Rep. Josh Gottheimer, a moderate New Jersey Democrat, said many of the state’s hardest workers, including teachers, firefighters and police officers, rely on investment return to secure their retirements. Private equity plays an important role in that, he said. “Our job is to make sure we’re punishing bad actors while not interfering with those that produce good returns,” Gottheimer said.
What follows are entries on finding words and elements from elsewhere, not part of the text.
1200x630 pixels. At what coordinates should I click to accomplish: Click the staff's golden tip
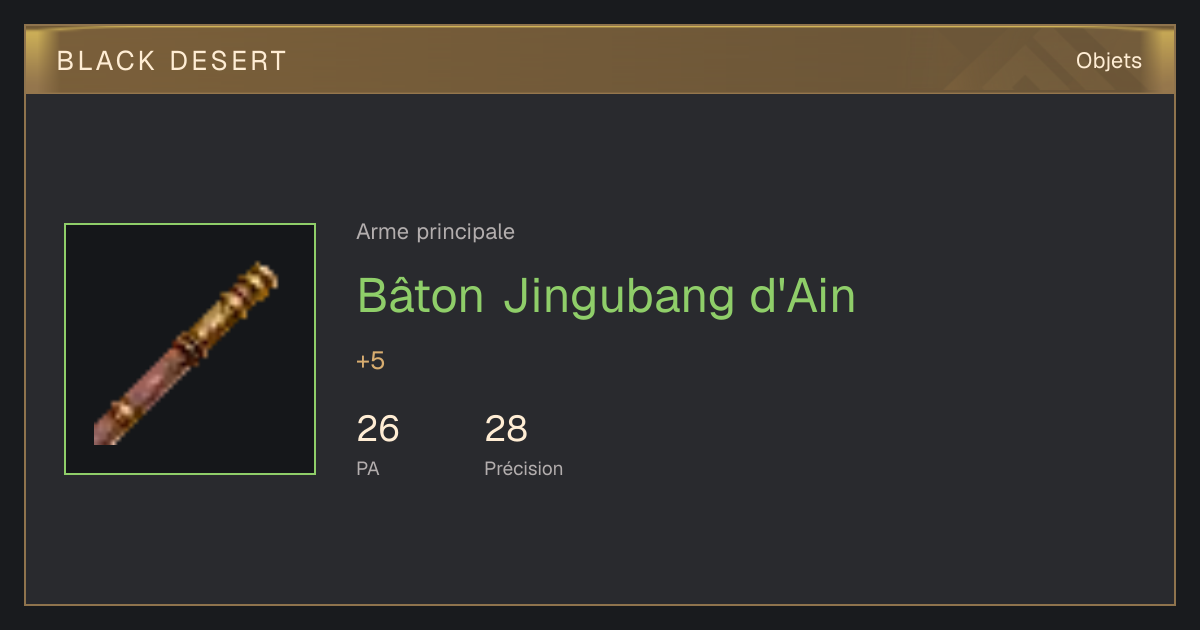coord(258,281)
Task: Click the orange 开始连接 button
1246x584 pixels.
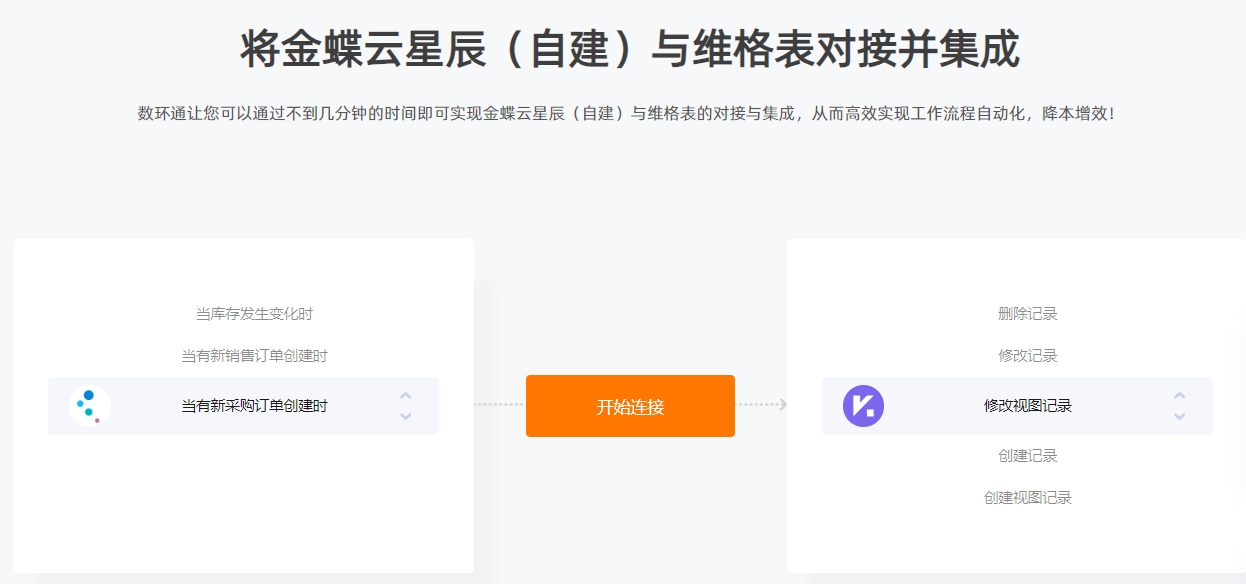Action: tap(630, 406)
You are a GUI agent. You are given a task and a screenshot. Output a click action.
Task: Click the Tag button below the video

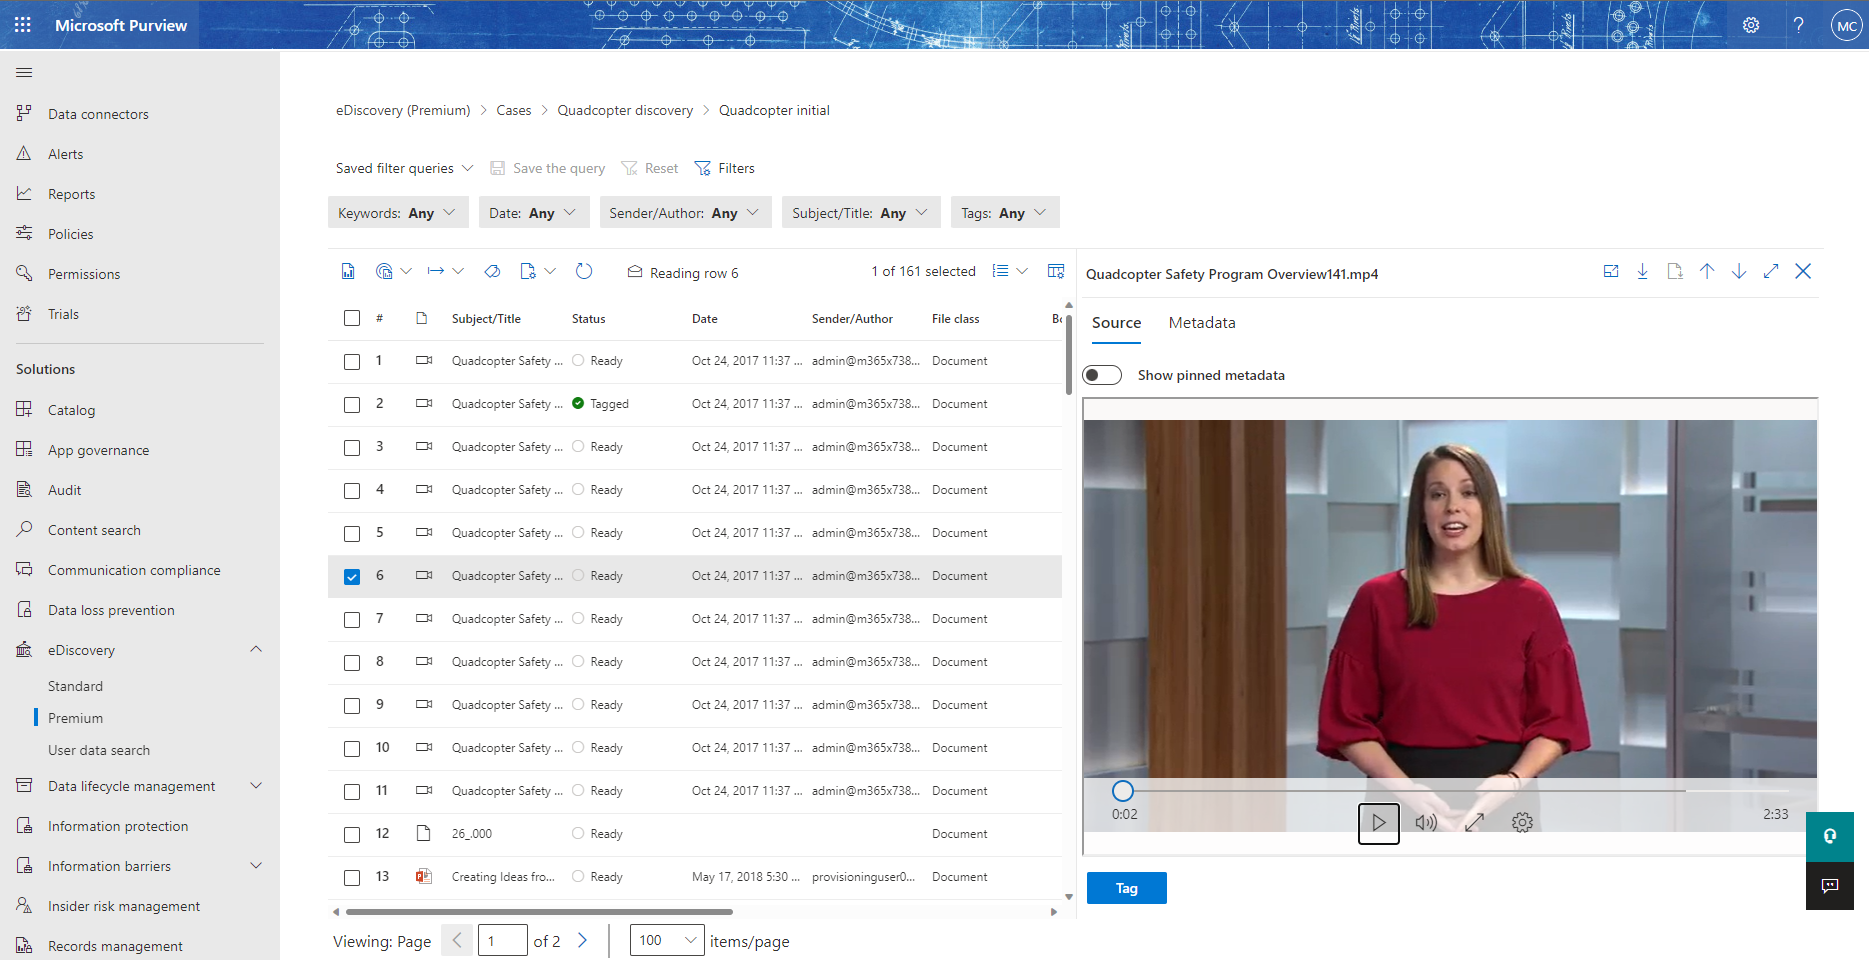tap(1126, 887)
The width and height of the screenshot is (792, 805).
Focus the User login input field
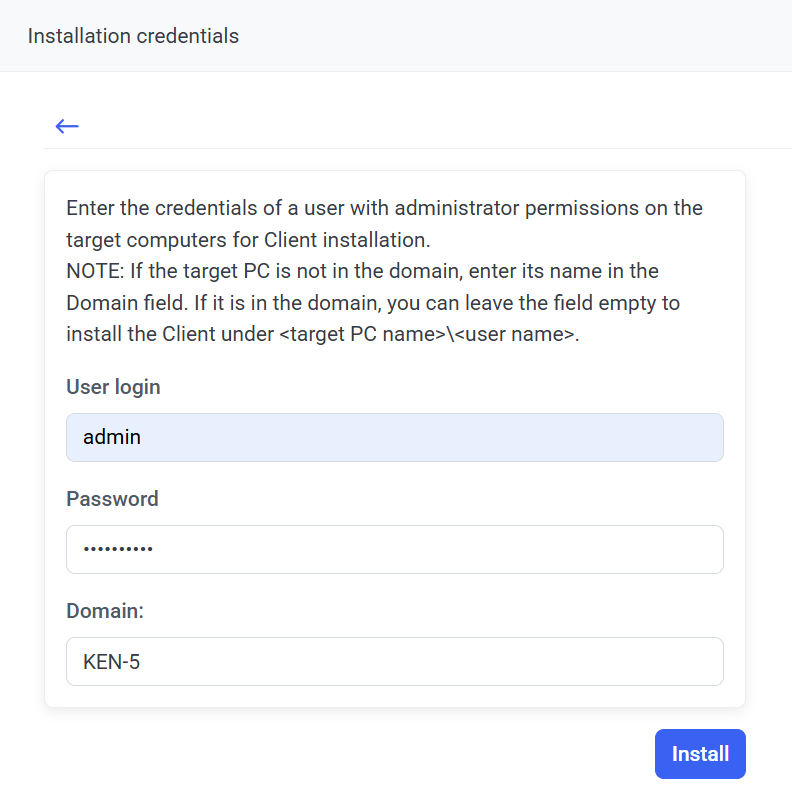click(x=394, y=438)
Perhaps the most obvious statement of the day, but one that apparently needed to be pointed out, was that no private equity firm has a strategy of forcing companies into bankruptcy. That would mean losing money, and reputation, and would not be to the long-term benefit of either GPs or their investors.

“Bankruptcy is failure, and failure is not part of the business model,” said Rep. Patrick McHenry, Republican in North Carolina.

Instead, McHenry said, “private equity creates investment opportunities that lead to jobs.”

Transparency

As well, one speaker at the hearing, Wayne Moore, a trustee with the Los Angeles County Employees Retirement Association, said private equity is the system’s top-performing asset class. LACERA wants more private equity, but also wants more information from GPs about their strategy and fees, Moore said.

“While private equity is our pension’s best performing asset class, it is also our most costly,” Moore said. “While just 10 percent of our portfolio, private equity makes up over half of our investment management costs. More complete information means sounder and more meaningful asset allocation decisions.”

Moore said he would like to see more information about fees and expenses and explanations of what performance metrics a GP is using. He would also like to be better informed about a GP’s deal pipeline and what kinds of companies the firm is targeting, “so we can have a better assessment of the risk the companies are taking. We want to try and control risk as much as possible.

“If we are noticing there’s a private equity company that wants us to give them an allocation and they’ve been engaged in these extractive financial engineering type activities to generate returns, that might be something we want to stay away from and look for less risky, more beneficial type investments,” Moore said.